Madrid: Anand Kumar, Secretary, Ministry of New & Renewable Energy (MNRE), has assured the global energy players that the last leg of bidding for renewable energy projects in India to reach the 175 GW target will be done by June 2020. While asserting that India is confident of meeting its target of 175GW renewable energy capacity by 2022 and increasing it to 450GW over time, Kumar said that India’s current capacity is 83GW, and additional 70 GW capacity is under fruition.
He added that the Ministry of New and Renewable Energy aims to bid out the balance capacities for solar and wind by June 2020, giving developers 30 months to complete deployment. India is committed to managing curtailments to enhance the ease of doing business for developers in the renewable energy sector in India, Kumar said.
India’s 175 GW target
Speaking at the session on Renewables in India at the India Pavilion, on the sidelines of Madrid Climate Conference (CoP25) at Madrid, Spain late on Monday night, Kumar added that Regional Energy Management Centres (REMCs) to support the increasing share of renewable is being increased.

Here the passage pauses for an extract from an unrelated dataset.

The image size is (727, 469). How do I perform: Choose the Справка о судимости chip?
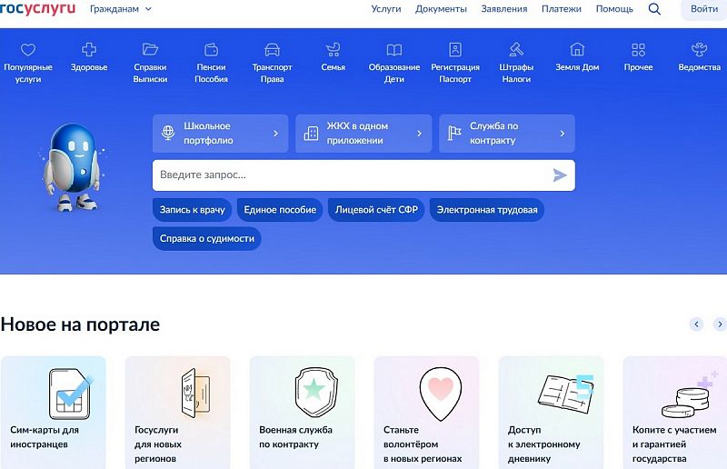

‘Govt working to de-risk renewable energy sector in India’
Kumar said that the government has put in place payment security mechanism to de-risk renewable energy sector in India. “Payment Security Mechanism to de-risk investments in renewable have been put in place. On the demand side, the Ministry is working with farmers and commercial and industrial (C&I) consumers to embed them into the renewables value chain as direct stakeholders,” he remarked.
‘Additional investments in RE up to 2022 would be $80 billion’
Kumar underlined the need for catalysing private investment and expanding the renewable energy market in India through innovative risk mitigation and aggregation instruments. He stated that the additional investments in renewable up to year 2022 would be about $80 billion at today’s prices and an investment of around $300 billion would be required upto 2030.
Referring to the Indian Renewable Energy Development Agency’s (IREDA) ‘green window’ initiative to attract private capital to the under-served segments of the market, he said, “Top contenders for the green window include storage, electric mobility, distributed renewables and energy efficiency. He also informed that IREDA is launching its own Alternate Investment Fund to recycle its capital by attracting insurance, pension funds etc., with the aim to deepen the bond market, and in turn, allow the projects to directly link with public funds.
Making farmers a party to renewable energy growth in India
He detailed the Pradhan Mantri Kisan Urja Suraksha evem Utthan. Mahabhiyan (PM- KUSUM) scheme for farmers to install solar pumps and grid connected renewable power plants, targeting 26GW capacity and 1.7 million farmers by 2022. KUSUM aims to provide a stable, continuous and long-term source of income to rural landowners. Its advantages include decentralised local clean power for rural load centres and agriculture pump-sets, enabling energy access without adding grid load, reduced transmission losses, less use of expensive and polluting diesel-powered pumps, and a reliable source of irrigation.
Making renewable projects bankable & viable
Manu Srivastava, Principal Secretary, New and Renewable Energy Dept, Government of Madhya Pradesh, said that to maintain investor confidence in India’s renewables sector, “we need to make the projects bankable and viable, resolve the uncertainties the projects may have in terms of their bidders and bankers, keep processes transparent, and create ownership among all stakeholders.”
‘India’s One Sun, One World, One Grid holds special meaning’
Juan Carlos Olmedo, President, Board of Directors, Coordinador Eléctrico Nacional, Chile asserted that in the increasingly interconnected world, India’s vision of ‘One Sun, One World, One Grid’ holds special meaning, as countries such as Chile, which are rich in renewables, will now get the opportunity to enter the global energy market.
Experts from IRENA, the International Energy Agency, German development bank KfW, the Natural Resources Defense Council and the India Smart Grid Forum, emphasised the importance of flexibility in policy, financing, manufacturing, pricing, technology, storage and services in rapidly scaling up renewables. Global energy major Acciona outlined solutions to decarbonise electrical systems, while Indian conglomerate Dalmia Bharat Cement noted that clean energy systems must become integral to the business strategies of large corporates as well as their supply networks to remain competitive amidst the ongoing energy transition.